The number of mobile telephone users surged over the summer, with Vodafone adding 123,000 net new subscribers, more than twice the level added by the company between July and September last year. Its rival Cellnet added 133,000 net new subscribers, bringing its total to 1.28 million compared with Vodafone's 1.45 million.
House prices fall
House prices fell by 2.9 per cent during September according to Nationwide Building Society. This is the steepest one-month fall since October 1990, but prices are still 1.4 per cent higher than a year ago. The fall follows two months of price rises. Nationwide expects house prices to remain roughly stable.

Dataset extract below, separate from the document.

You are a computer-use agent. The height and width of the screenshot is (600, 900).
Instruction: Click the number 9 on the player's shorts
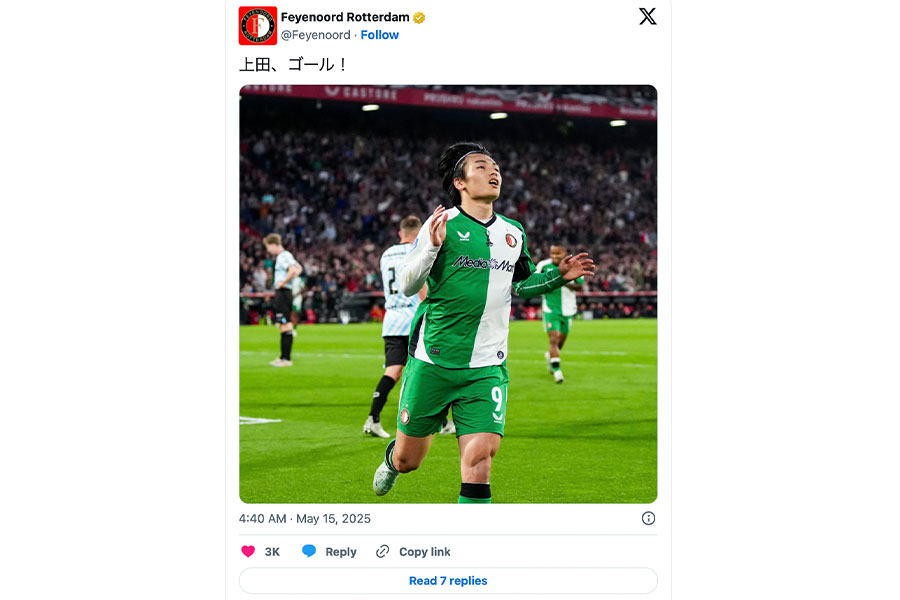click(x=497, y=397)
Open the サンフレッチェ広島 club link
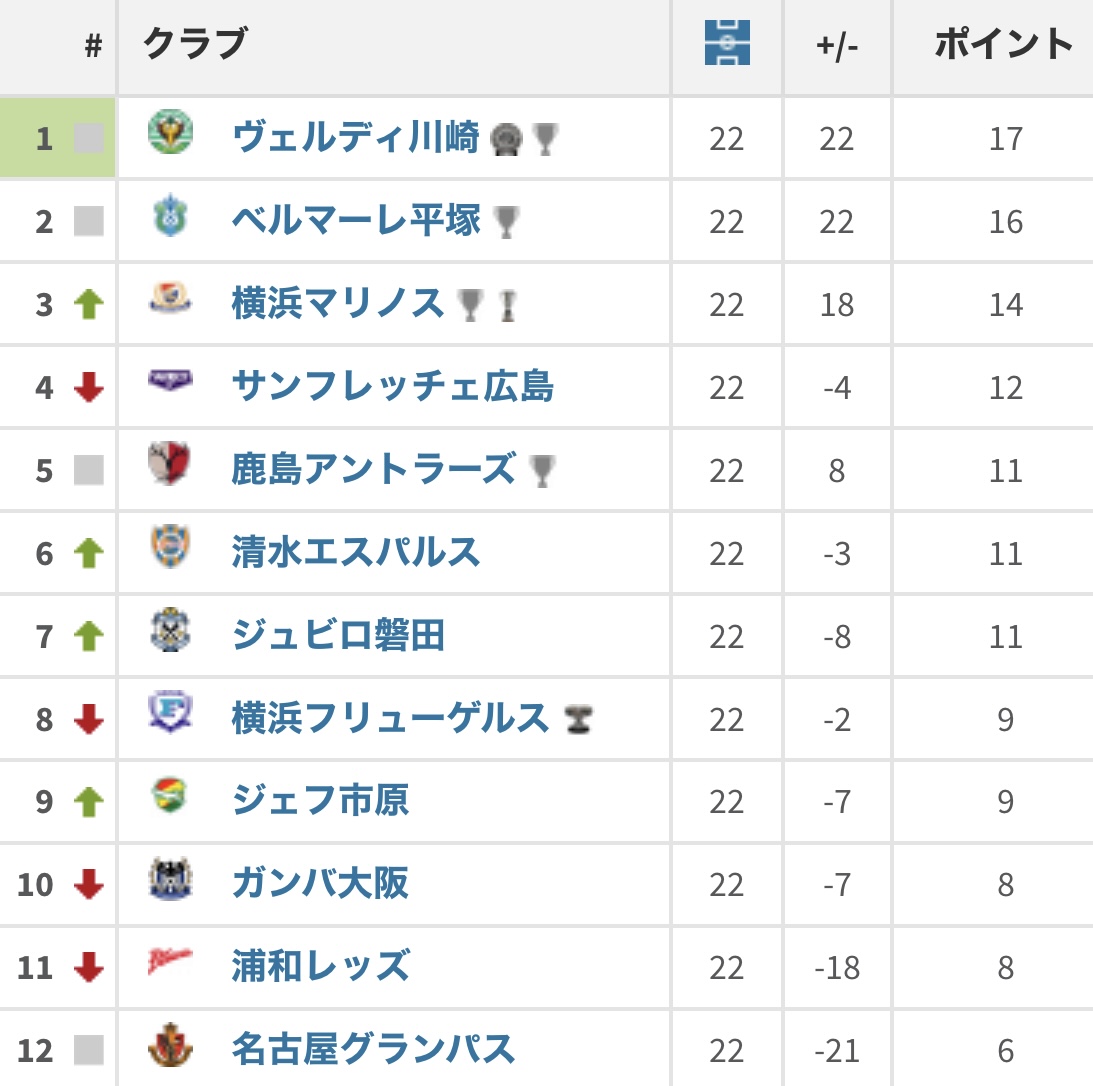 [392, 386]
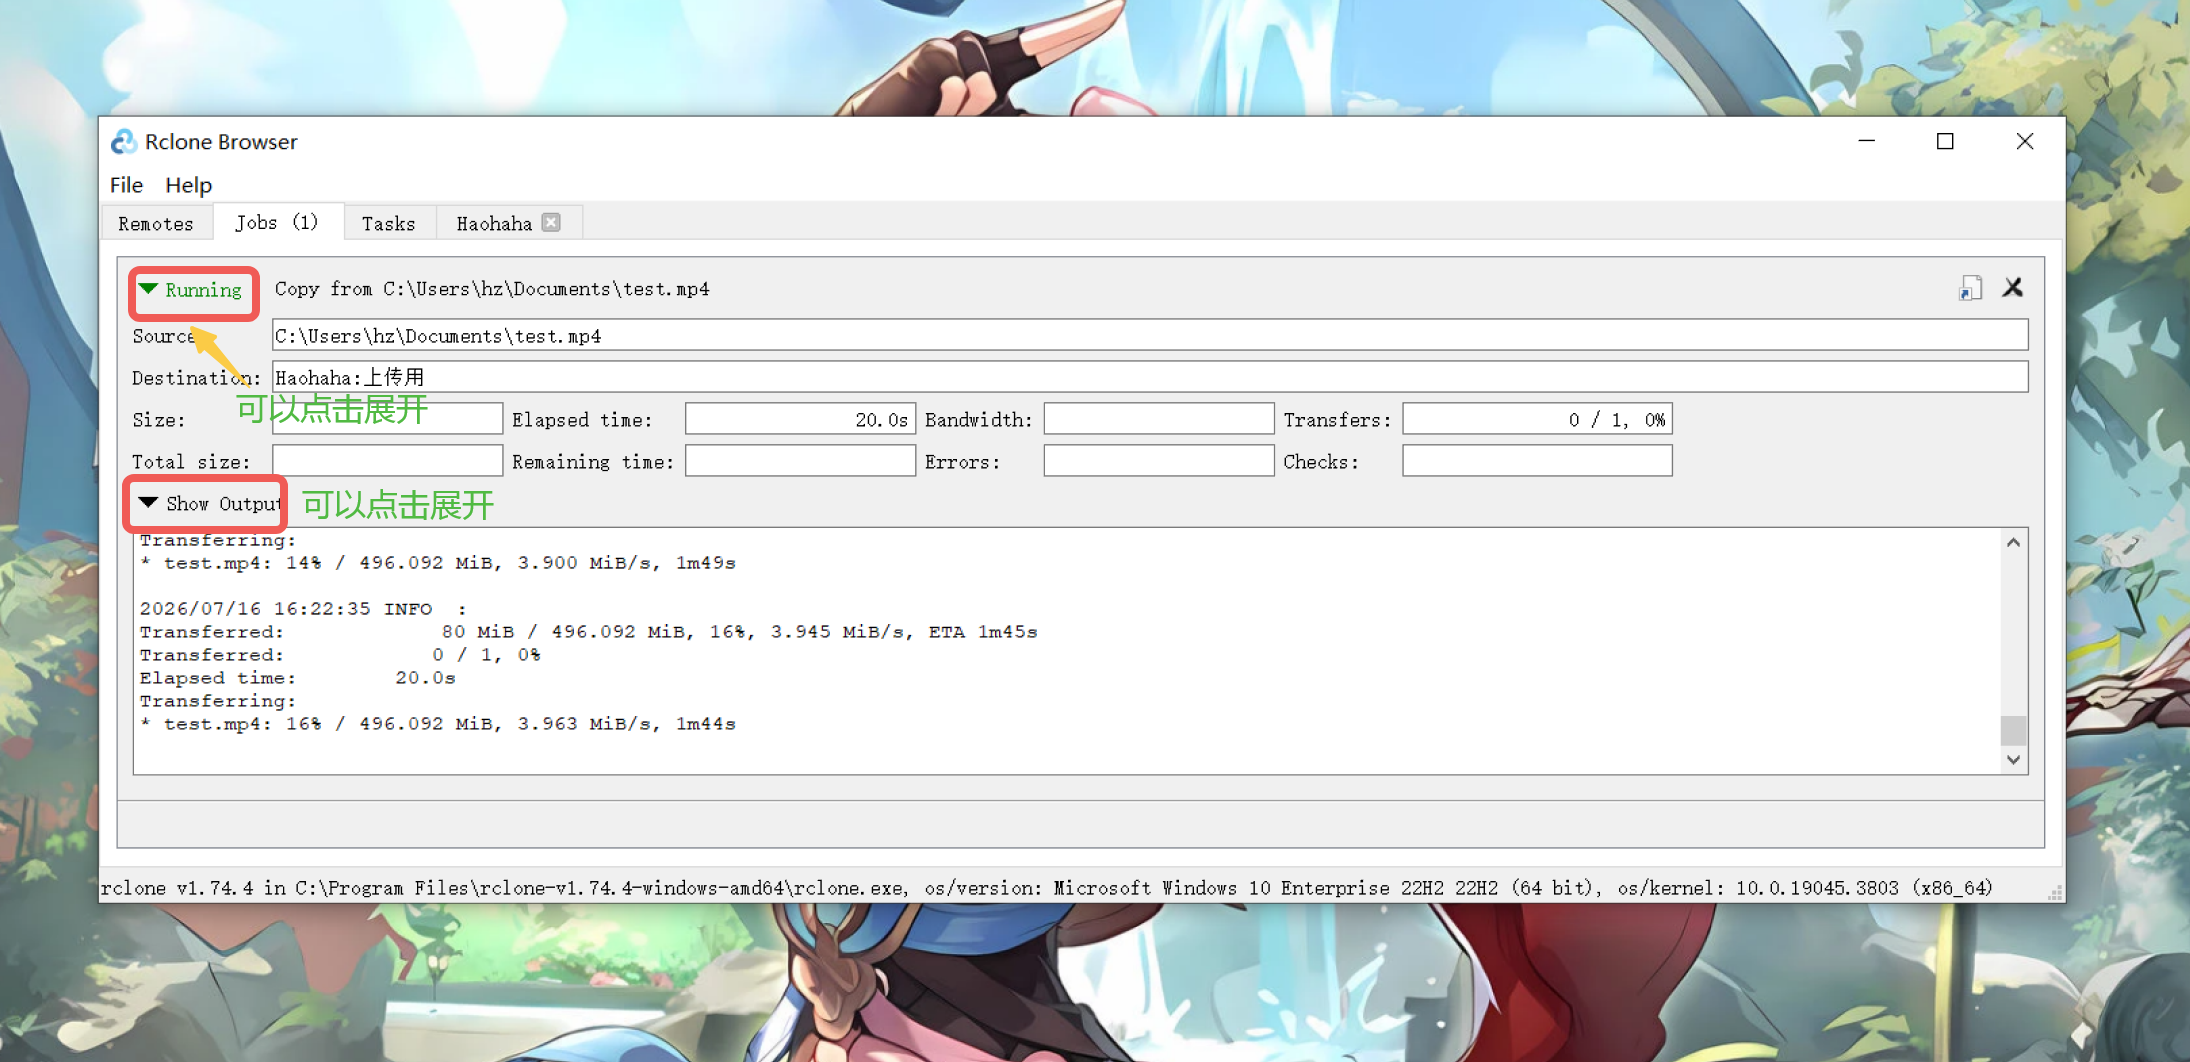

The Department of Trade and Industry is to offer a fifth licence for the provision of mobile data services following an industry-wide consultation. It has received expressions of interest from four organisations wishing to bid for the licence.
Commerzbank AG's chairman, Martin Kohlhaussen, said there was scope for 'a modest further reduction in money market rates', adding that fears about inflationary overheating in North America and Britain spreading to Continental Europe were wrong.
Truce at TSB
The finance union Bifu has postponed a planned announcement of industrial action at TSB to allow last-minute peace talks. Negotiators from the union and TSB management agreed to meet at the conciliation service Acas tomorrow.
British Airport Authority has proposed building a new dollars 300m terminal to improve the Philippines' rundown international airport in Manila.
A caption to a picture of Sir David Scholey, chairman of SG Warburg, published on 1 October, should have said that the group's top salary rose by 113 per cent over the past three years while total shareholders' return rose 40 per cent.
New York: Blue chips ended on a mixed note as investors weighed data showing inflation still a threat. The Dow Jones Average was up 3.70 at 3,846.89.
Tokyo: A late surge took the Nikkei average to 19,650.03, an 86.22-point gain, after it had hovered around Friday's closing levels for most of the day.
Hong Kong: The lightest trade for three months saw the Hang Seng ease 28.75 to 9,492.49.
Sydney: With trade subdued by the Labor Day holiday in New South Wales, the All Ordinaries index edged up 2.3 to 2,030.9.
Bombay: The return of speculative buyers signalled an upturn, with the index climbing 58.46 points to end at 4,339.46.
Johannesburg: Selective demand propped up industrials but golds drifted lower on a slack bullion price. The overall index eased four points to 5,672.
Paris: After touching a 1994 low in thin trade the CAC-40 index closed 26.42 adrift at 1,852.83.
Frankfurt: Closed (holiday).
Zurich: Losses on other European bourses helped to send the Swiss Performance Index down 19.43 points to 1,663.96.